6. Being an active listener will help you to give advice that is relevant to each unique situation. Seek clarification by asking questions. This not only helps you to provide good advice but it reinforces the fact that you are putting a great amount of thought into your advice and that indeed will be heeded by the other person.

7. I try to not rely solely on my own experience when giving advice, or for that matter, advice that I have given others that may have proved successful for me or others. Each person is facing a unique situation that must be carefully considered. Advising a weak or timid person to act in a bold or aggressive fashion that is beyond their capability may never work for them and thus it would be bad advice for them, while it may work exceptionally well for others. I have found it extremely useful to be able to "read" people well, to give good advice.

8. Many times, advice may seem like a great idea at the time, but ultimately be worse in the long run. The best advice will have greater long term benefits, thus it is extremely important to consider both short and long term consequences and benefits. Until you know both, it is best to not speak up with any advice.

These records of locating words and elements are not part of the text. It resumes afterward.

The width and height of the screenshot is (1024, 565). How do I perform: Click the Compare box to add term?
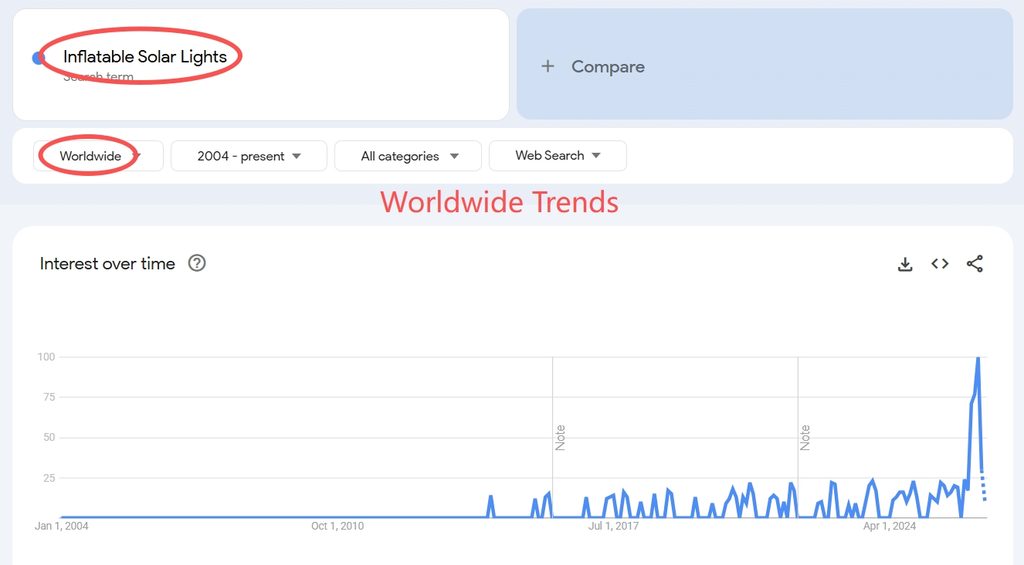(765, 64)
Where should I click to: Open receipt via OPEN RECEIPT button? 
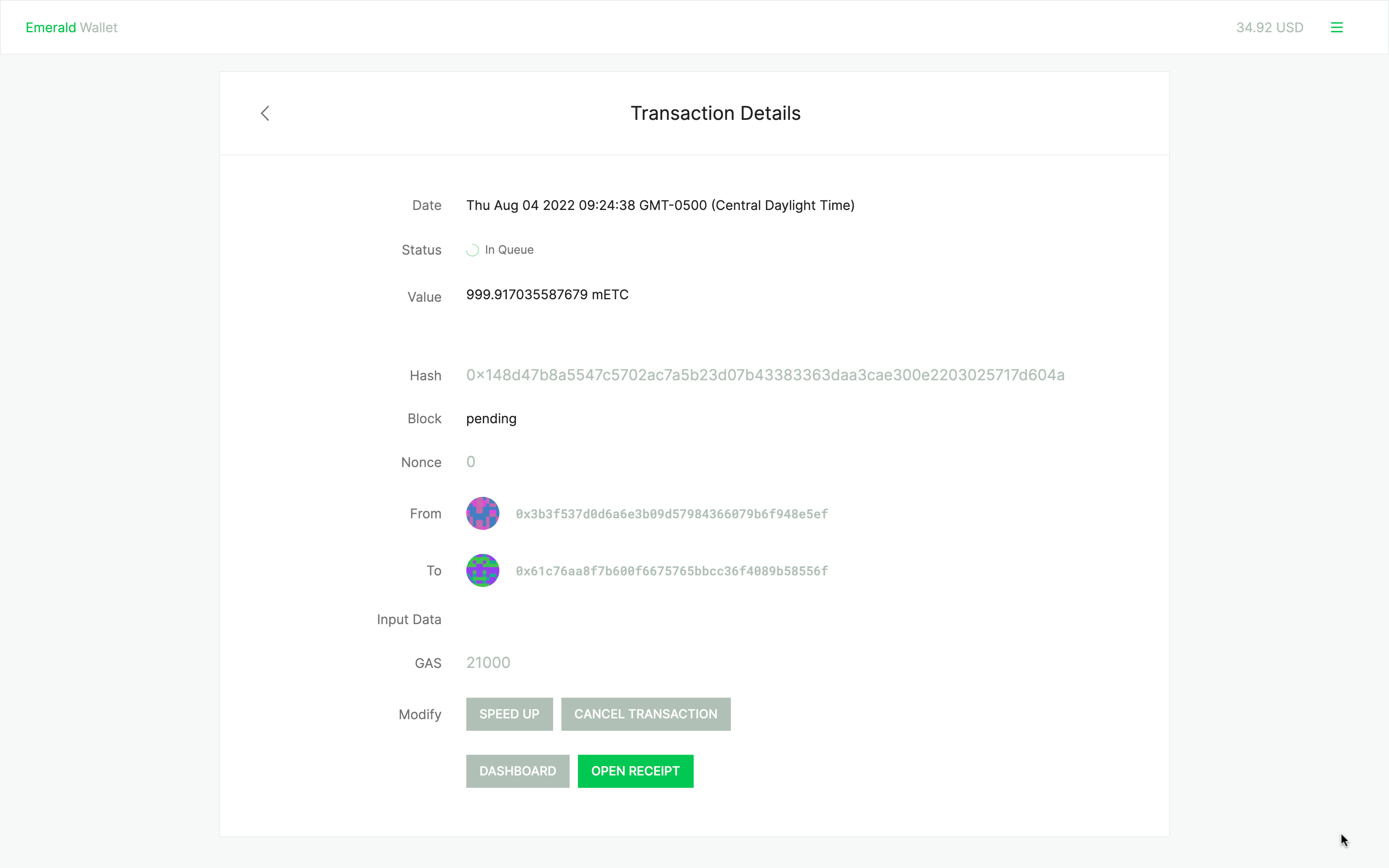pyautogui.click(x=636, y=770)
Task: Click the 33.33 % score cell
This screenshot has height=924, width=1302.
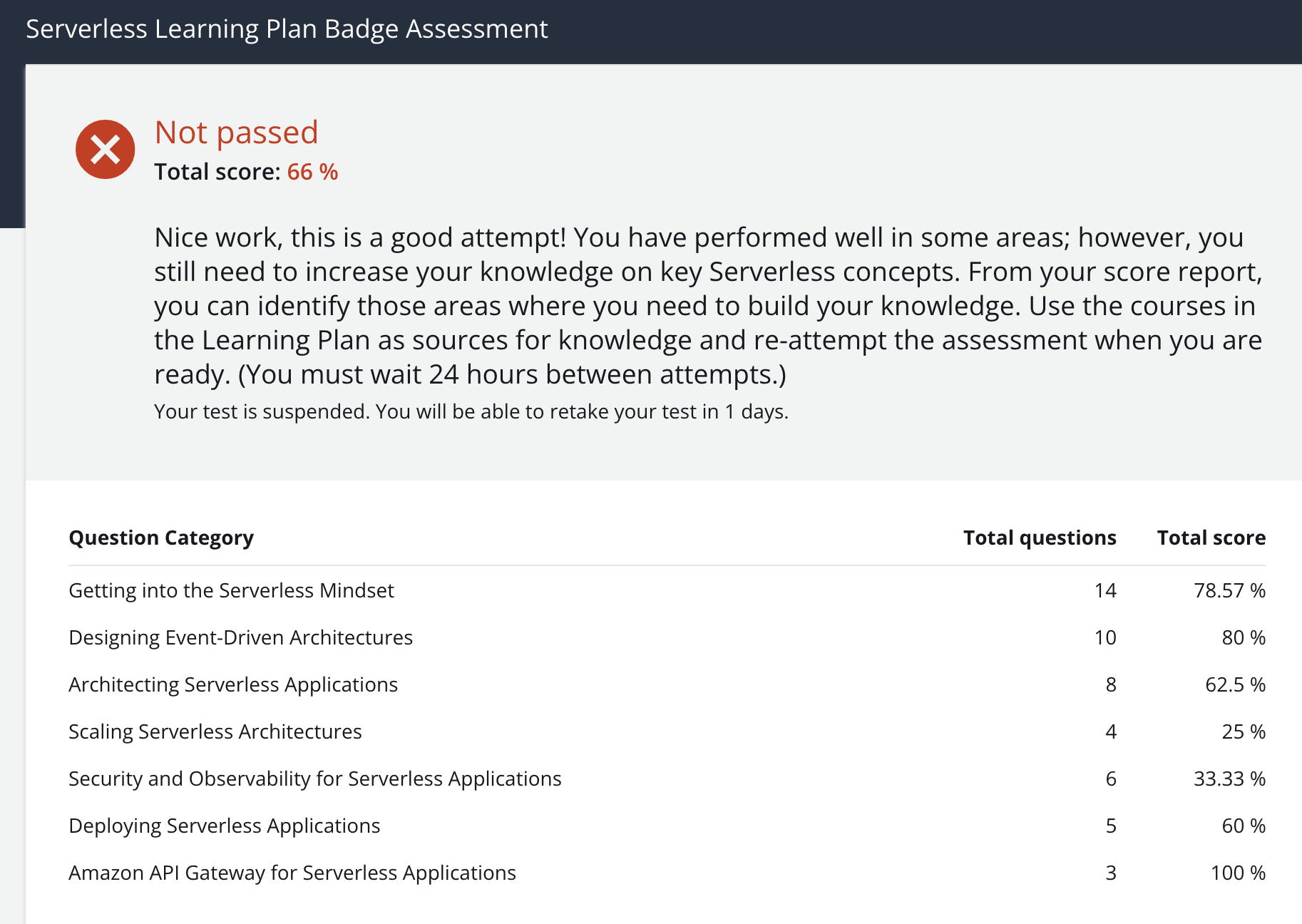Action: pyautogui.click(x=1229, y=779)
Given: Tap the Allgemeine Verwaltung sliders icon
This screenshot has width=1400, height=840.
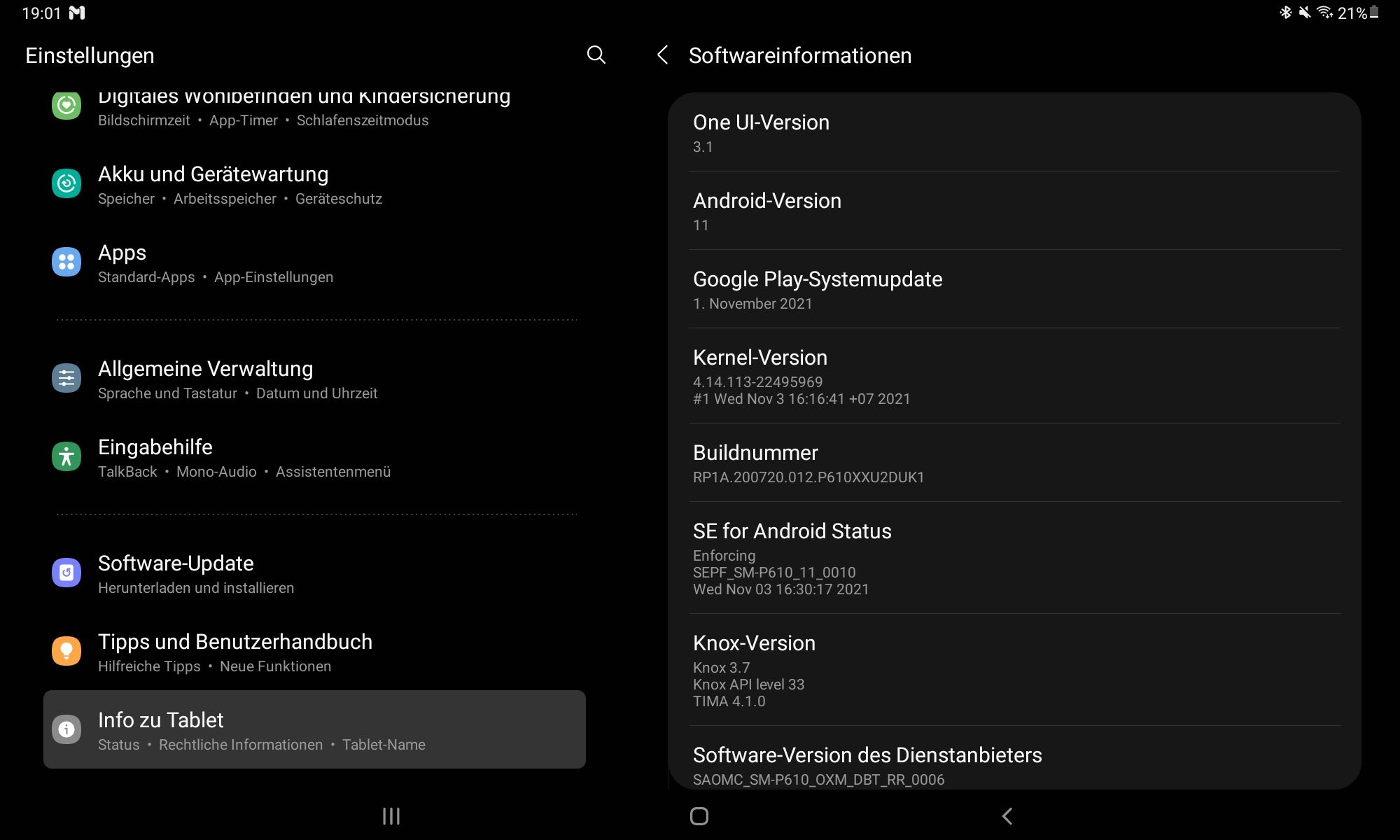Looking at the screenshot, I should point(66,379).
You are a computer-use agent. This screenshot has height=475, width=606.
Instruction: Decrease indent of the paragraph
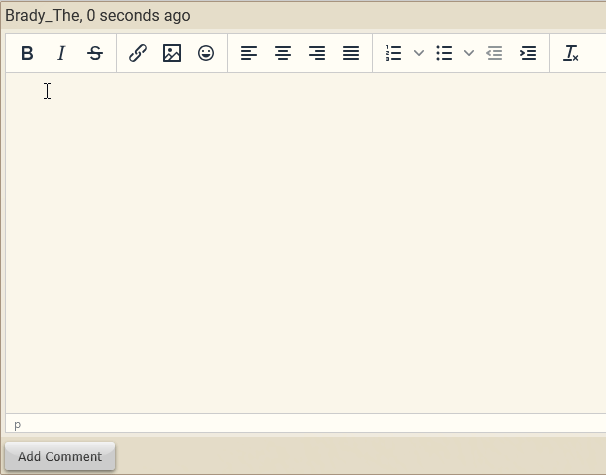tap(494, 54)
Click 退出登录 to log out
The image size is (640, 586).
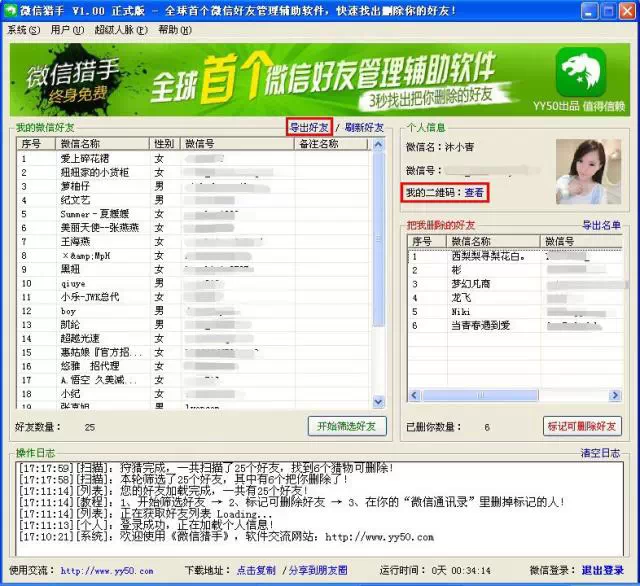[x=603, y=571]
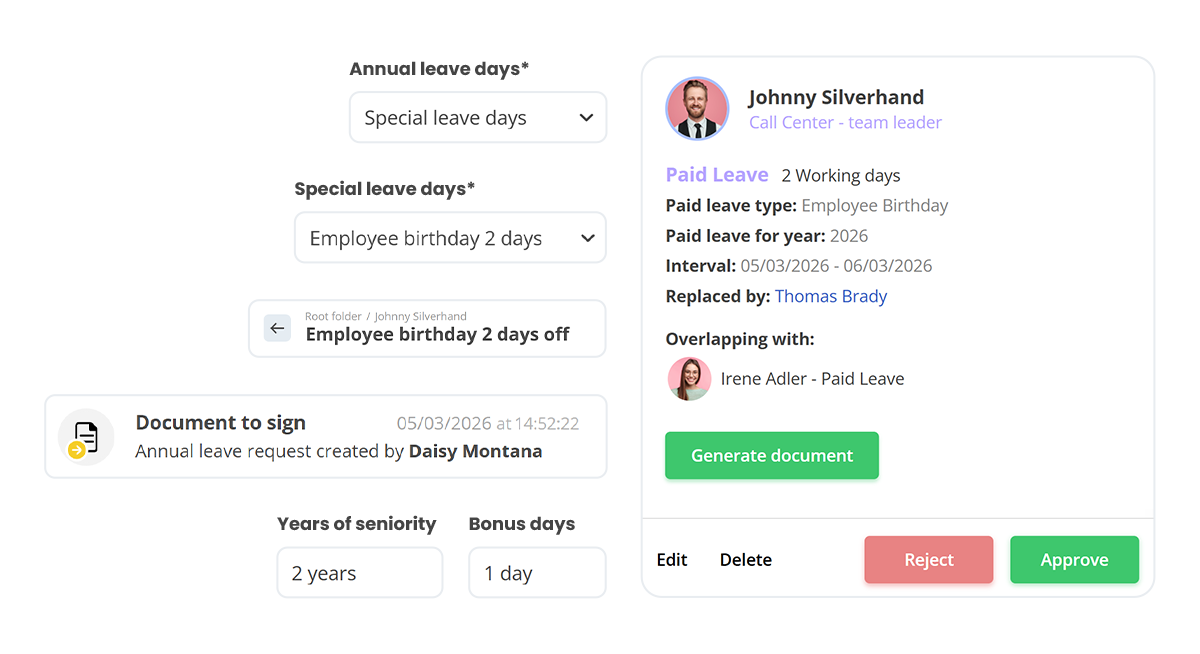
Task: Click the Bonus days input field
Action: (x=537, y=573)
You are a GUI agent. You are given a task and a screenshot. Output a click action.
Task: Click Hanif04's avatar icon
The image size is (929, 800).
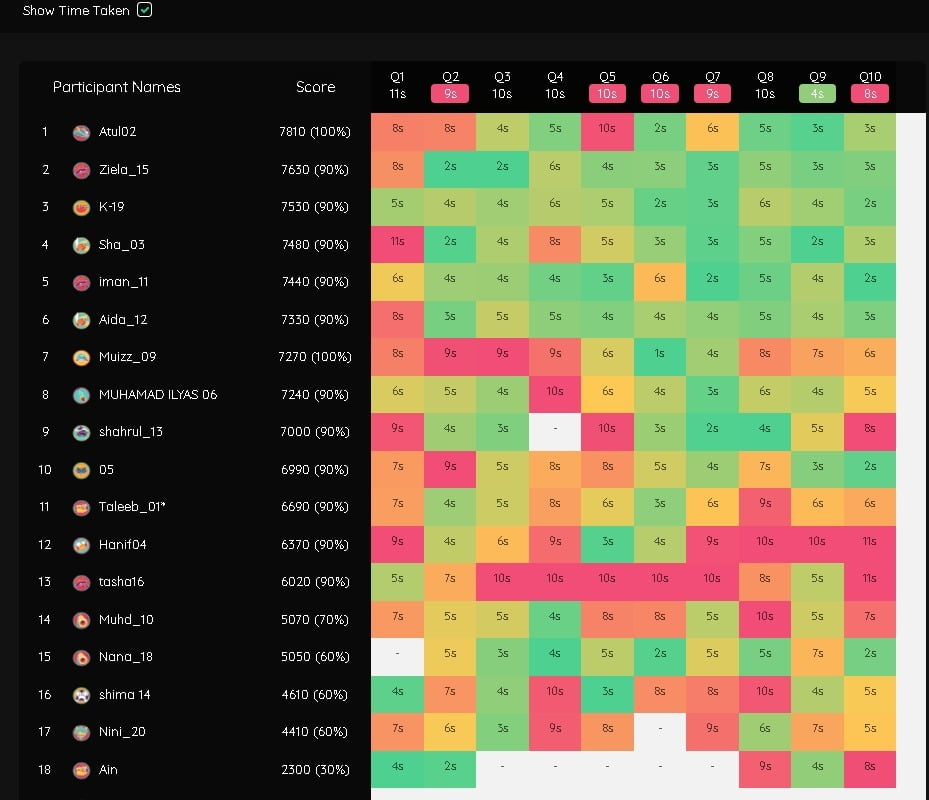tap(82, 545)
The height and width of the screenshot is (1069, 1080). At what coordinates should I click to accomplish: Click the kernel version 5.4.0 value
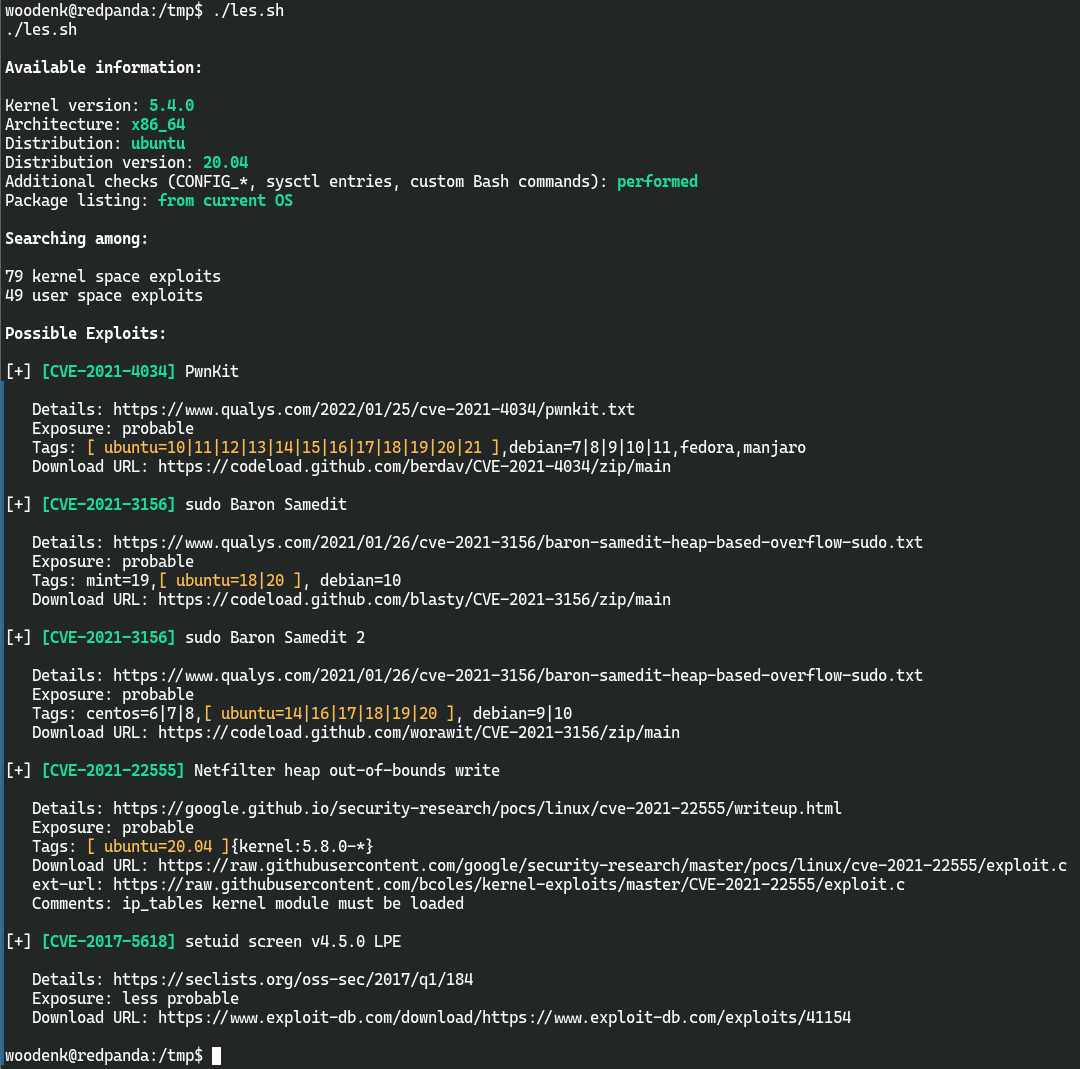171,106
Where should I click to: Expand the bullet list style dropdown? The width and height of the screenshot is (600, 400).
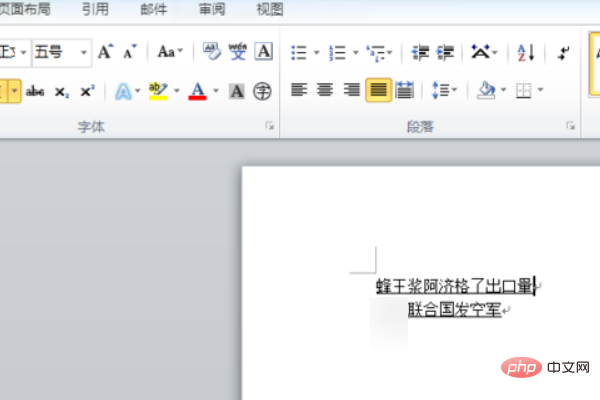317,51
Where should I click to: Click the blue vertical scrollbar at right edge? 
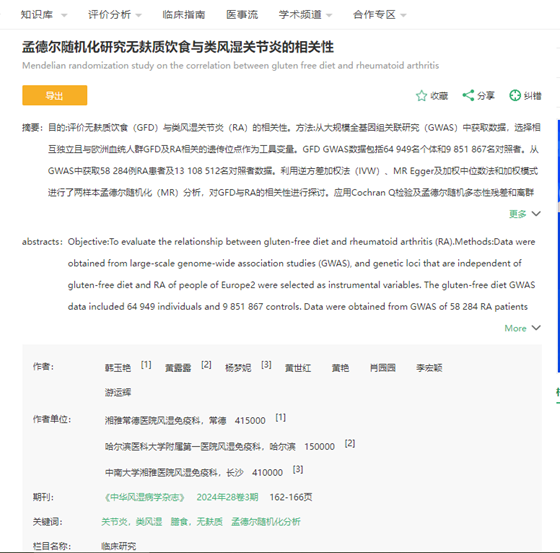tap(558, 246)
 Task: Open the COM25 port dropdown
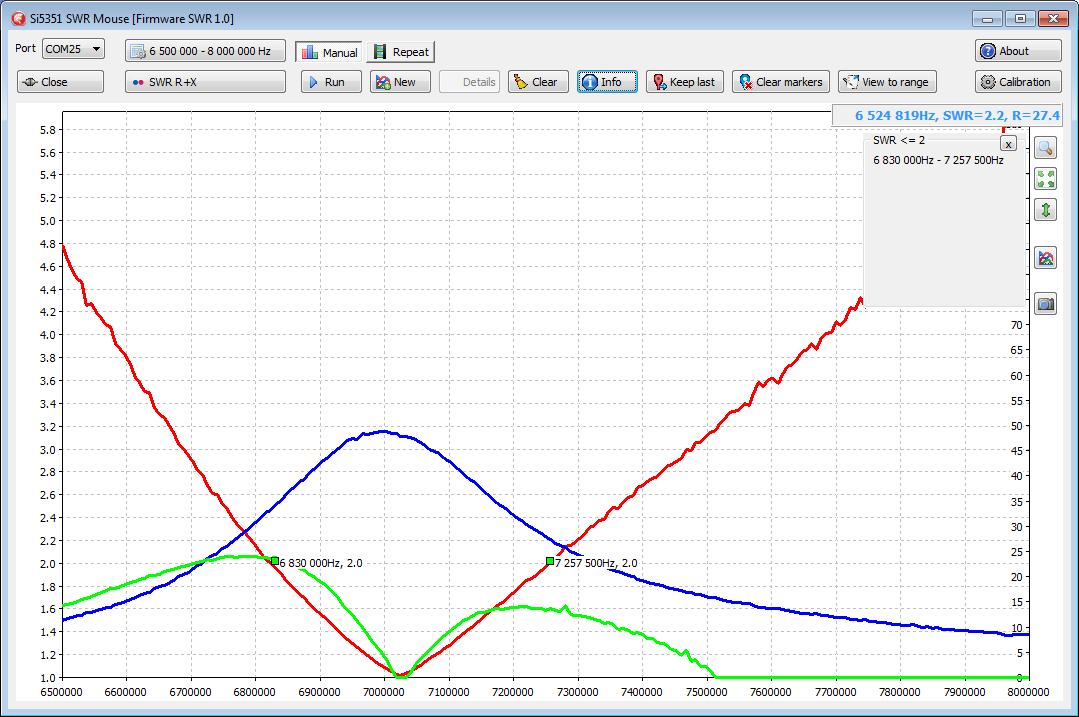73,49

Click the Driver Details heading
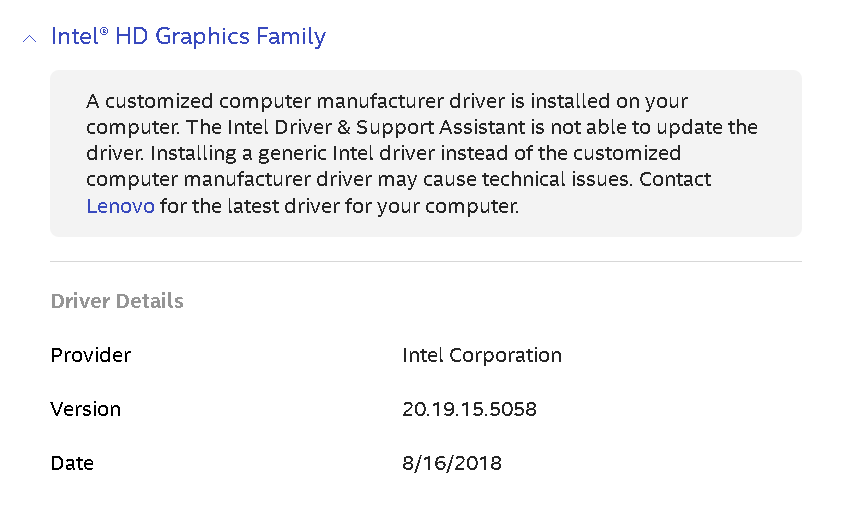(117, 301)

9. Being an adviser is really a lot like being a psychoanalyst. You place yourself in a position of being sensitive to the feelings of others and especially their emotional state as you help another sort though conflicting emotions to decide which conflicting choice is best for them. You must have a natural inclination towards empathy for others in order to present logical advice.

10. At times, it is more beneficial to not give advice outright, but rather assist others to come to their own conclusion. Listening to others while they cover all their alternative choices is usually the best manner in which to help them. Asking leading questions that you have in your own mind, but not giving answers will push others to think for themselves. The advantage to this is that the person who comes to their own conclusion will more likely heed that they assume is their own logical decision. You should be most interested in help them Learn to Think - Think to Learn!